The main reason for high gas prices, among a myriad of other concerns to the American people, is to GET US OUT OF OUR AUTOMOBILES. The less mobile the people, the easier to CONTROL the people. IMHO, Mr. P. won't be doing ANYTHING to benefit the American people. Never before in our history have we lost so much as we have in the past 15 years.
Often used comparison, but one that only looks good (but holds no real substance just the illusion of it). Unless, ofcourse, a family that has a vehicle with a fuel tank capacity of 26 gallons and fills up once a week also heads to their local supermarket and buys 26 gallons of bottled water/cheap beer/crappy wine/fave soft drinks/etc every week (in which case their weekly expenditure on gas would be cheaper than their weekly expenditure on 26 gallons of the other products at the prices you listed).
If American families are consuming bottled water/cheap beer/crappy wine/fave soft drinks/etc at the rate at which gas is consumed then that analogy would not be moot, but people don't drink 26 gallons of 'crappy wine' at 30 bucks a gallon (i.e total cost of 780 dollars A WEEK) or 26 gallons of 'really cheap beer' at 14 bucks a gallon every week (total cost of 364 dollars a week). Or even 26 gallons of bottled water at 8 dollars a gallon (i.e 208 dollars a week)! HOWEVER that family does fill up with 26 gallons of gas a week, and at 3 dollars a gallon that comes to 78 dollars a week.
Hence the comparison between gas and the other products simply doesn't hold water, because while the per gallon cost of gas is less than the per gallon cost of water/beer/wine/pop people do not consume those at the rate that they consume gas. Thus the example only looks good (and might make people not good at basic math feel good) but it is simply void of any substance whatsoever.
Also people do not buy 26 gallons of any of the above a week (26 gallons of 'crappy wine' at the price he listed of 30 bucks a week comes to 780 dollars a week) , but there are people who fill up their 26 gallon tank with gas a week. That analogy would only make sense if people consumed wine/beer/water at the same rate that they consume gas.

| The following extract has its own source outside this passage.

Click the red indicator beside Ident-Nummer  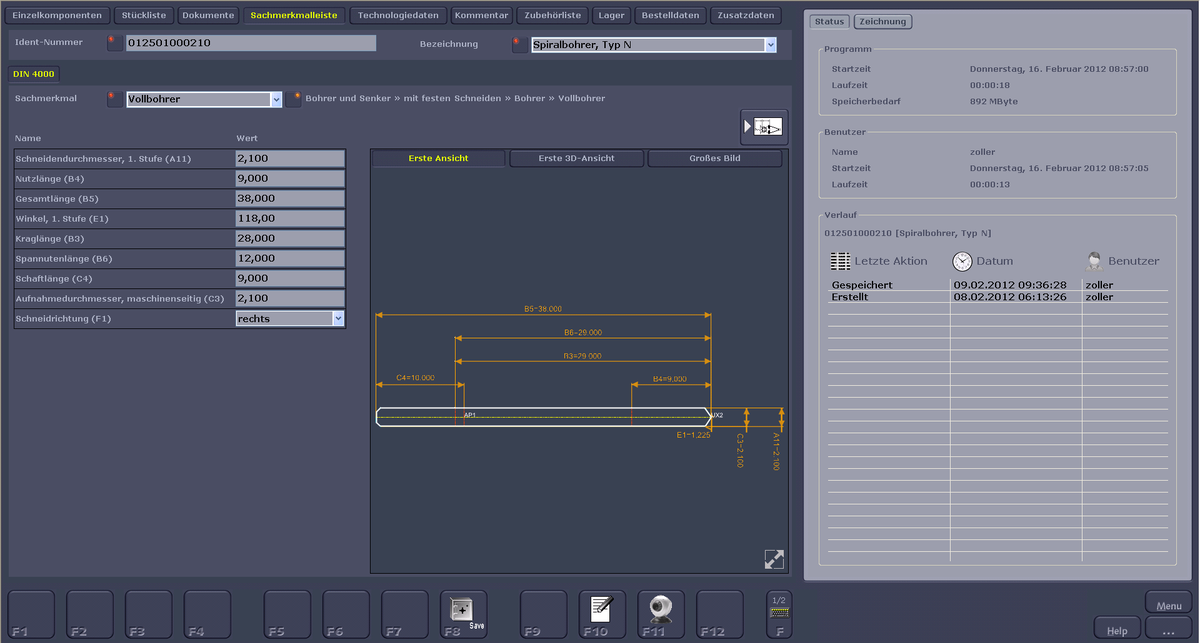114,43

I don't see how that's the case. Government control - particularly federal government control - over us has increased as we've become more mobile.
Price is the point at which supply = demand. Which article of the Constitution gives the President the power to meddle with either supply or demand of any commodity?
I thought not....
We need more refining capacity.
I wondered if the president could suspend the clean burning fuel mandates by executive order or if it would require legislation. It seems to me he temporarily suspended them last year after Katrina. We he allowed them to be re-imposed is beyond me. Almost no one other than Al Gore would have noticed, and only a few more would have cared, if they had just been permanently done away with at that time. As you say, clean engine technologies over the last 10 years make these EPA clean fuel mandates totally redundant.
The last time we lost this much freedom this fast? The Depression.
The time before that? The Civil War
Um - you are incorrect about Peanut Brain - he was not POTUS in 1976 nor was there a gas shortage that year. He tried some foolishsness in 1979 as did R Milhous Nixon in 1974. FACTS , buddy, facts!
Bush's fault.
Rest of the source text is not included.